Ekstraklasa

Gikiewicz wypunktował system zarobków piłkarzy w Polsce. „To jest chore”

Bramkarz Widzewa Łódź Rafał Gikiewicz udzielił ostatnio obszernego wywiadu kanałowi Meczyki na YouTube. Golkiper skrytykował w nim m.in. system zarobków piłkarzy w Polsce, jednocześnie proponując jego zmianę.

9 lat – przez tyle czasu Rafał Gikiewicz w swojej karierze grał w niemieckich klubach. U naszych zachodnich sąsiadów występował on bowiem od lipca 2014 do lipca 2023 roku.

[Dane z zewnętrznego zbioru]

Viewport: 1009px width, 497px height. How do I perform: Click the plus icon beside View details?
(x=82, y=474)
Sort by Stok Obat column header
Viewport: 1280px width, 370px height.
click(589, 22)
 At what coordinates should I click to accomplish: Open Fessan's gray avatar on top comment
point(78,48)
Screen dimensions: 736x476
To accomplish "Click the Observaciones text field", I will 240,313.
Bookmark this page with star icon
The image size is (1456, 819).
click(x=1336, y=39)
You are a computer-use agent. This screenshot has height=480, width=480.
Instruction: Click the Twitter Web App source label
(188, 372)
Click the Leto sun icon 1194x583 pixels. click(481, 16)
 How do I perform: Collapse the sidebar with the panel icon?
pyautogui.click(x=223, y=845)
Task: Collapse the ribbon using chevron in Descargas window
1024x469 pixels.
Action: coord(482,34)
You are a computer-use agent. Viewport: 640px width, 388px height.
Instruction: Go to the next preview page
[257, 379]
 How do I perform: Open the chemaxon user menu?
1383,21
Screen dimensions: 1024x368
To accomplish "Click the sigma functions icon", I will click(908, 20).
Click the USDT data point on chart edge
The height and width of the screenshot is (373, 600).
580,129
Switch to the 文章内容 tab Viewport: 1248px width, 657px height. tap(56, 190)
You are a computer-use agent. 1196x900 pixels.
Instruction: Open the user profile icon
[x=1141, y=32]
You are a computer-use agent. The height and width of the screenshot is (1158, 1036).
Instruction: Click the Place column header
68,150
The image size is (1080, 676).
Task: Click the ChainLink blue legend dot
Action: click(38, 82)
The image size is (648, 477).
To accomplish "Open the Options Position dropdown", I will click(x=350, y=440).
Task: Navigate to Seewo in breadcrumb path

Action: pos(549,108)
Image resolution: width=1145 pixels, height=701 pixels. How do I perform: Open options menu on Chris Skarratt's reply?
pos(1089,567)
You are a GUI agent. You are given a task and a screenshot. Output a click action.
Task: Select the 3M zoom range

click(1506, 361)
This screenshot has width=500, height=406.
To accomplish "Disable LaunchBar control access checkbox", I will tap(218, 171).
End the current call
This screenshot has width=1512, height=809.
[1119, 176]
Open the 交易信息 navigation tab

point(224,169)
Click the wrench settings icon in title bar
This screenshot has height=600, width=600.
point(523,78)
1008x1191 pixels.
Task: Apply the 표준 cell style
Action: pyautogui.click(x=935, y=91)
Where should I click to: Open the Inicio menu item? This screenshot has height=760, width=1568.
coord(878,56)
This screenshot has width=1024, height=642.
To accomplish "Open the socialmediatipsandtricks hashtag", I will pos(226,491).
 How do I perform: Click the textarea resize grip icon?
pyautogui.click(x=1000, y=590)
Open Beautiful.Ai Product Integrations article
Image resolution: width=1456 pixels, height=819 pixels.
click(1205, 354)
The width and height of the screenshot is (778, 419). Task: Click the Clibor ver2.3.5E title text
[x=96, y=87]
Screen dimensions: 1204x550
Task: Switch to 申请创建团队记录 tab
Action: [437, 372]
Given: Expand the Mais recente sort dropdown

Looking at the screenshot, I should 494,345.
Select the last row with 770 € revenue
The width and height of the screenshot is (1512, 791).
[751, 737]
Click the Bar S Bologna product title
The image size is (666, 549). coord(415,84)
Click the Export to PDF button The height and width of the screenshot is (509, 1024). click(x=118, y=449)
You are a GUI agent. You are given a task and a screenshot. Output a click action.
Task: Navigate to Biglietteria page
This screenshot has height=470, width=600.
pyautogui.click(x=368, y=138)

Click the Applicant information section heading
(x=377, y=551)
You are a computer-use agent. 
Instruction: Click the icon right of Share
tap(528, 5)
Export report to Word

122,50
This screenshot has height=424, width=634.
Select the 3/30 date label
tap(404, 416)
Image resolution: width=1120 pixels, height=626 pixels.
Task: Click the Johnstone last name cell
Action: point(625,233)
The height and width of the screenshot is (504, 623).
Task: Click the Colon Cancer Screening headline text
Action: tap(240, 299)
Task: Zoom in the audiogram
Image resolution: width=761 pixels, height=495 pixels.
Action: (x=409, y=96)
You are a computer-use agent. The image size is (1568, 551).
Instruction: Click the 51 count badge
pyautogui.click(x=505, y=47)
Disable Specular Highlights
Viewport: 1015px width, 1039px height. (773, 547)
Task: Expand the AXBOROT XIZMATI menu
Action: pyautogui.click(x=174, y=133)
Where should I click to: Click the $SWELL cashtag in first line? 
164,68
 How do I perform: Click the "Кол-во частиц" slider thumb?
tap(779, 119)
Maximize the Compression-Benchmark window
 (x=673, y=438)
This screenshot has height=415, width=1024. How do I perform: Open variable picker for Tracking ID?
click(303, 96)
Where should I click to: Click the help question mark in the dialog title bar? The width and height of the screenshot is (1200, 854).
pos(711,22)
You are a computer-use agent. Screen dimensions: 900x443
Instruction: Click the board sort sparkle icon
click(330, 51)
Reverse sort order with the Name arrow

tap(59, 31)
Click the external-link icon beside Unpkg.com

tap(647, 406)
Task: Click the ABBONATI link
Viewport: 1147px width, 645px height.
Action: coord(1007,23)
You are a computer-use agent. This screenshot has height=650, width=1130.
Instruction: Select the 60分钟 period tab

Pl długiej przygodzie w Niemczech zaliczył jeszcze krótki pobyt w Turcji, a następnie wrócił do Polski.

W rozmowie z kanałem Meczyki na YouTube bramkarz zdradził, co obecnie w polskiej lidze zaskakuje go najbardziej. Skrytykował też system wynagrodzeń.

– Rozmawiałem o tym w szatni Widzewa, ale również z prezesami klubu. W polskiej piłce są za duże pensje, a za małe premie. Nie ważne, co robisz, to ci się to należy – przyznał Gikiewicz.

I dodał: Gdy masz kontuzję, to w Niemczech po sześciu tygodniach ci nie płacą. Musisz wykupić ubezpieczenie. W Polsce wypadasz z gry na rok, a klub co miesiąc ci przelewa pieniądze. Dla mnie to jest chore.

Gikiewicz zauważył też, że polskie kluby powinny – na wzór niemieckich – mocniej stawiać na premie uzależnione od wyników. Przekładałoby się to na rywalizację na treningach i postawę na boisku w trakcie meczów.